Artificial intelligence and empathy – Science fiction has often described artificial intelligence as something that could dominate or even enslave humans.
Today AI is an integrant part of our daily lives, when we use our phone’s vocal assistant, domotics devices, interact with chatbots and virtual assistants or receive customized usage suggestions based on algortithms.
Anyway, when we talk about AI empathy, or instead, possible bias, people still look suspiciously at artificial intelligence systems.
The Pegasystems survey on a panel of 6,000 consumers from different countries in the world such as North America, UK, Australia, Japan, Germany and France reports people’s common opinion and concerns about the topic “AI and empathy”.
Empathy is definitely not the main focus of most organizations’ customer care strategy as everyday we all receive tons of e-mails from brands that want to sell more without considering our real needs or interests.
Moreover, even companies that focus on personalized user experience consider customers in terms or “segments” or “categories” instead of “individuals”.
In Pegasystems survey 68% of respondents prefers to interact with a real person instead of a machine, but 40% agrees that AI has the potential to improve interactions with customer service.
AI offers the opportunity for organizations to be more empathetic when interacting with customers if the technology is properly set up and monitored.

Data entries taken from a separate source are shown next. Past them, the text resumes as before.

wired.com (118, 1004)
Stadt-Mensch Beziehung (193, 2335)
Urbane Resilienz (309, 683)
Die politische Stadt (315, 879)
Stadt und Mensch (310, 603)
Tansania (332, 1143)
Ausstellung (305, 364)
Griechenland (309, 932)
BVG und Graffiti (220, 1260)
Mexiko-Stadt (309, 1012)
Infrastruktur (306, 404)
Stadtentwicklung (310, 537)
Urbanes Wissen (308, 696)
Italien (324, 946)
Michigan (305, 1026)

One of the most common concern is that AI may replace human work and 35% of respondents think that technology can actually decrease the number of jobs opportunities.

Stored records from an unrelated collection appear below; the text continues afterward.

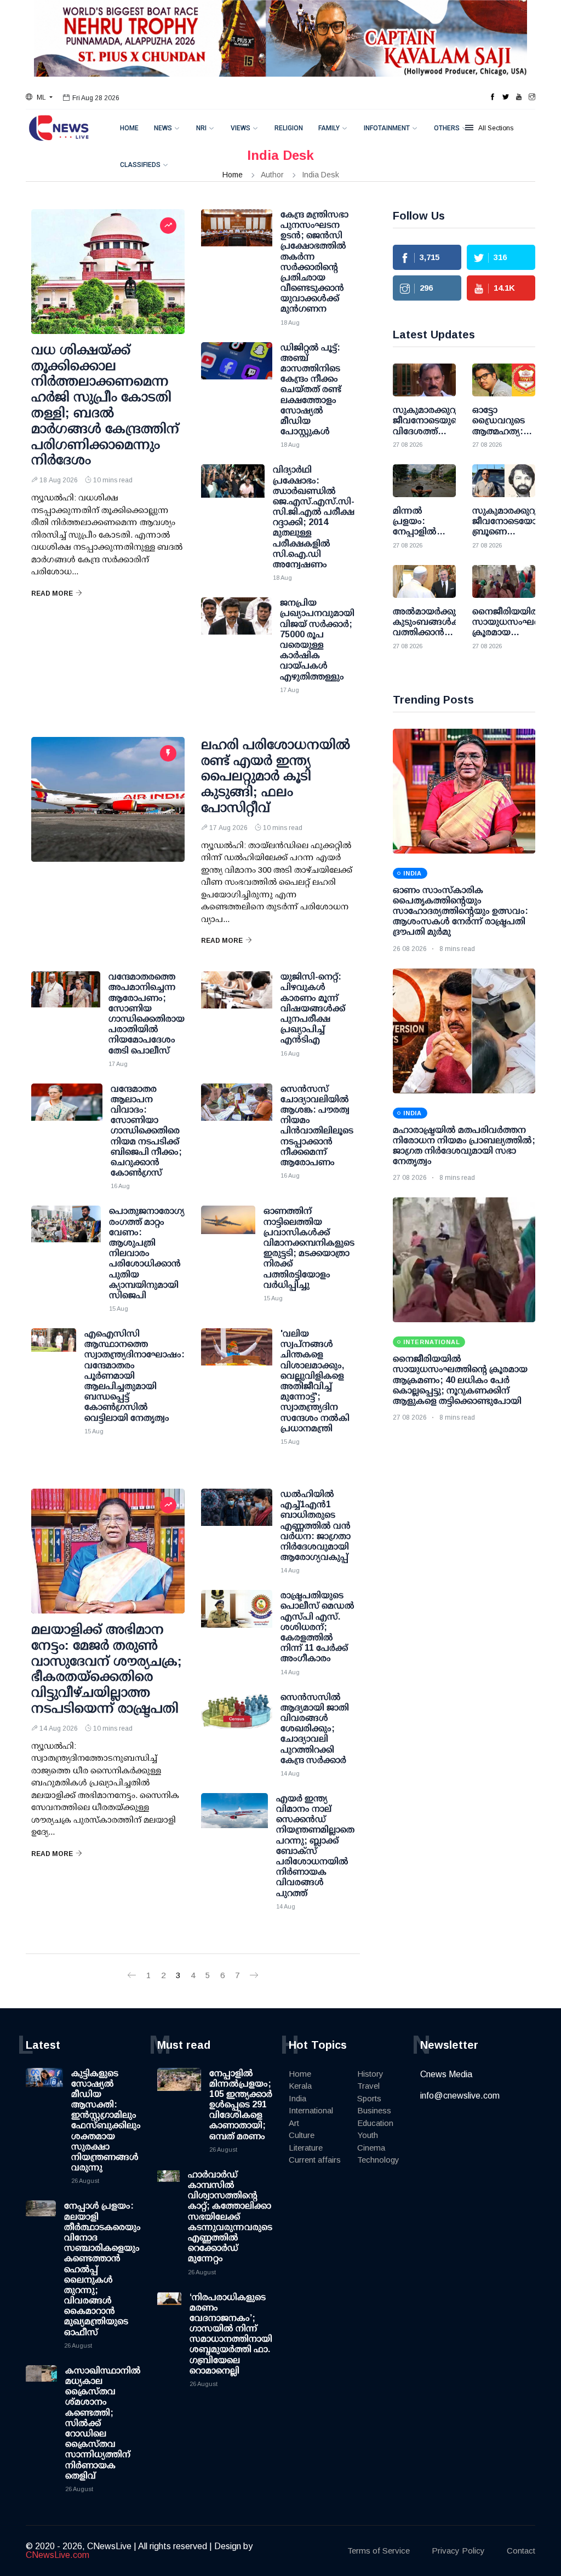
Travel (368, 2085)
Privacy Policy (458, 2550)
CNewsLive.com (57, 2555)
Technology (378, 2159)
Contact (521, 2550)
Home (129, 128)
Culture (301, 2135)
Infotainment (387, 128)
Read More (52, 593)
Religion (288, 128)
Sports (369, 2098)
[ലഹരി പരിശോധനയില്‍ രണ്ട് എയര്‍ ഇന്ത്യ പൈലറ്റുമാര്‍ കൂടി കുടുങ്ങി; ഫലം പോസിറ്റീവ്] (108, 799)
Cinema (371, 2147)
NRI (201, 128)
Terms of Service (378, 2550)
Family (329, 128)
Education (375, 2123)
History (370, 2073)
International (311, 2110)
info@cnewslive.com (460, 2095)
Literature (306, 2147)
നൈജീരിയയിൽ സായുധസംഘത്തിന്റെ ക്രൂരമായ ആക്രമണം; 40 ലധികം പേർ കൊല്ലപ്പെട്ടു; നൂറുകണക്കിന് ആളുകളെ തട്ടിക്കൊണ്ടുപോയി (460, 1379)
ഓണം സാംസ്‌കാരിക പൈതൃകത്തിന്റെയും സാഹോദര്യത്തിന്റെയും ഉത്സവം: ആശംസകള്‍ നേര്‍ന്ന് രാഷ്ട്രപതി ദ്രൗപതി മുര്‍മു (460, 911)
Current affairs (315, 2159)
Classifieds (140, 165)
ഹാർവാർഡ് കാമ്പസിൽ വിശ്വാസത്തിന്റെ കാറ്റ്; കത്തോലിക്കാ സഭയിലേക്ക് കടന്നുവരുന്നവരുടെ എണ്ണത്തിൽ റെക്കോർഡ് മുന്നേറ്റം (230, 2216)
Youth (367, 2135)
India (297, 2098)
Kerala (300, 2085)
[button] (39, 97)
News (163, 128)
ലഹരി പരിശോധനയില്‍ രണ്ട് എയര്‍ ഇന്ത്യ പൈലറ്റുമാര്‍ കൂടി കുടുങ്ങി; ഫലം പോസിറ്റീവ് (275, 776)
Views (240, 128)
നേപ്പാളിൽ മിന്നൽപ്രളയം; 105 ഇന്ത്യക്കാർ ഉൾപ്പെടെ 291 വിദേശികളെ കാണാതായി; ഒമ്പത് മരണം (240, 2104)
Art (294, 2123)
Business (374, 2110)
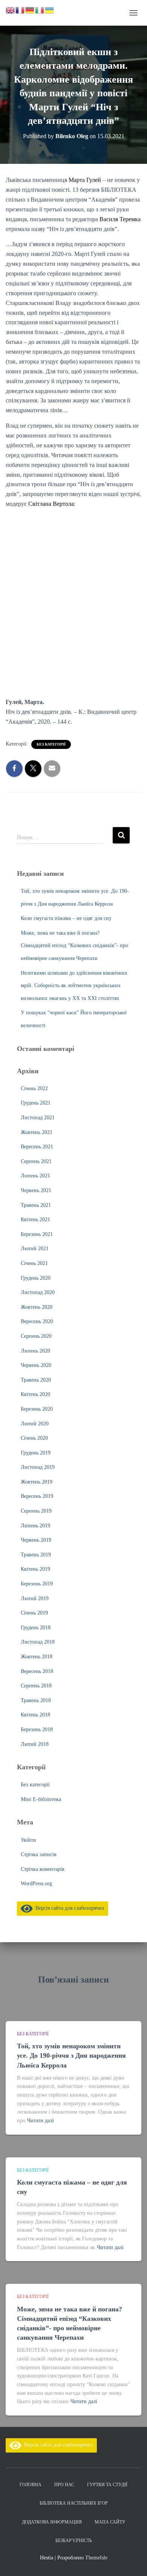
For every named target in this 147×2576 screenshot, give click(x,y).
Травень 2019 (36, 1555)
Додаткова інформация (52, 2522)
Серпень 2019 (36, 1511)
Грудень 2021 (36, 1103)
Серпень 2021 (36, 1161)
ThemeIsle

We do not have to forget that automation involves recurring and time consuming activities that people do not really want to do. Let’s think about Google Translate or Netflix: how many people should be employed to translate every request in every single existing language or to analyze people preferences and produce movies’ suggestions?
Another concern involve “bias”. 54% of the panel think that cognitive bias may be transferred and may influence the way AI systems interact with certain categories or in certain situations. For this reason, the learning abilty of artificial intelligence and possible bias that may be produced on the basis of collected data and context of interaction has to be monitored and controlled by humans.
38% of respondents do not believe that artificial intelligence may really understand their preferences as a real person may do, but 30% is comfortable with companies that use AI systems to interact with customers.
Technology is getting more and more sophisticated and sometimes people cannot say if they are interacting with a human or a machine, just as Alan Turing predicted.
Artificial intelligence and empathy: ethic principles and transparency
As reported in Pegasystems research “empathy is not about humans versus AI; it’s about using the best of what both have to offer”.
The future of AI based decisioning is a combination of insights and data collected by technology, but ethically analyzed by humans.
For example, transparency is a criteria that can actually make the difference in the way it helps customers to understand how an AI system takes a certain decisions.
Empathetic technology does not mean providing machines with feelings, but using AI and ethical principles to determine the best action to take for customers’ satisfaction.
For example, setting up a conversational strategy based on empathy does not mean to provide the customers’ with our best offers, but take the best action for our customers, like taking a pause and listen to customers’ needs or just say “thanks”.
People are responsible for technology and they must recognize its potential, as well as its limits and weaknesses.
Final say, the only way to benefit of AI is to take control of it, prove its value through responsible applications and direct its power through improving outcomes.